6. Speed up your work process with AutoFill
Using AutoFill in Excel
Entering a series of repetitive data gets tedious quite quickly. To combat this, use AutoFill. It’s an extremely simple and easy to implement a feature that recognizes repetitive patterns such as dates, and automatically fills in missing cells. Here’s how to use it.
- Select the cells you want to use as a pattern.
- Hover in the bottom-right corner of a cell until the cursor turns into a black + sign. This indicates the AutoFill feature.
- Click and hold your mouse, then drag the cursor down while holding your click. You should see the predicted data appear as you move the mouse.
- Let go of the mouse when you’re satisfied with the entries.
7. Insert a screenshot with ease
Insert a screenshot into Excel (Source: WebNots)
If you want to include a screenshot of an application you have open, but don’t want to go through the often complicated process of saving one, Excel has your back. Using this simple feature, you can screenshot any active window and immediately insert the taken image into Excel.
To use it, just click on the Insert tab and select the Screenshot. Choose any of your currently open windows, and you’re good to go.
8. Add checkboxes to your spreadsheet
Add an interactive checkbox to Excel spreadsheets
Did you know that you can add checkboxes to your Excel spreadsheets? Now you do. Here’s how to do it. Make sure that your Developer tab is enabled in the Ribbon!
- Highlight the cell you want to add a checkbox to.
- Switch to the Developer tab in the Ribbon.
- Add a checkbox or option button depending on what you need in your sheet.
9. Utilize Excel shortcuts
Excel always gets the credit it deserves for providing a large array of features and capabilities to its users. To truly become an expert in Excel, you need to know about keyboard shortcuts. Here are some of the top, most used Excel shortcuts you need to know in order to level up your Excel game right now:
- Select a column: Click on a cell in a column, then press the Ctrl + Space keys.
- Select a row: Click on a cell in a row, then press the Shift + Space keys.
- Start a new line in a cell: Press Alt + Enter as you type to start a new line.
- Insert current time: Press the Ctrl + Shift + Colon ( ; ) keys.
- Insert current date: Press Ctrl + Colon ( ; ) keys.
- Hide a column: Press the Ctrl + 0 keys.
- Hide a row: Press the Ctrl + 9 keys.
- Show or hide formulas: Press the Ctrl + Tilde ( ~ ) keys.

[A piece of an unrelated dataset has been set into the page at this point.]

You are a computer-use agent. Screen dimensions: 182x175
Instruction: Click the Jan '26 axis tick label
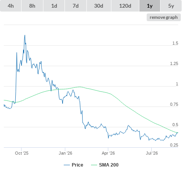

10. Remove gridlines from a spreadsheet
If you want a completely blank canvas in Excel, you can remove the grid lines from any spreadsheet in one single click. Go to the View tab in the Ribbon, then deselect the Gridlines option in the Show section.
11. Quickly insert a Pivot Table
Pivot Tables are extremely useful when analyzing and presenting your data. Select all of the cells you want to use, then create a Pivot Table by going to the Insert tab and clicking Recommended Pivot Tables.
12. Add comments to your formulas
Comments are an easy way to search your formulas or make them more understandable for viewers. To add a comment, simply add + N(“Comment here”) after your formula. This won’t show up in the cell itself, however, you’ll be able to see it in the formula bar.
13. Draw your equations
Excel converts your handwritten equations to text (Source: HowToGeek)
In Excel 2016 and later, you’re able to draw equations and have Excel convert them into text.
- Go to the Insert tab in the Ribbon.
- Click on Equation, then select Ink Equation.
- Write your equation inside the yellow box.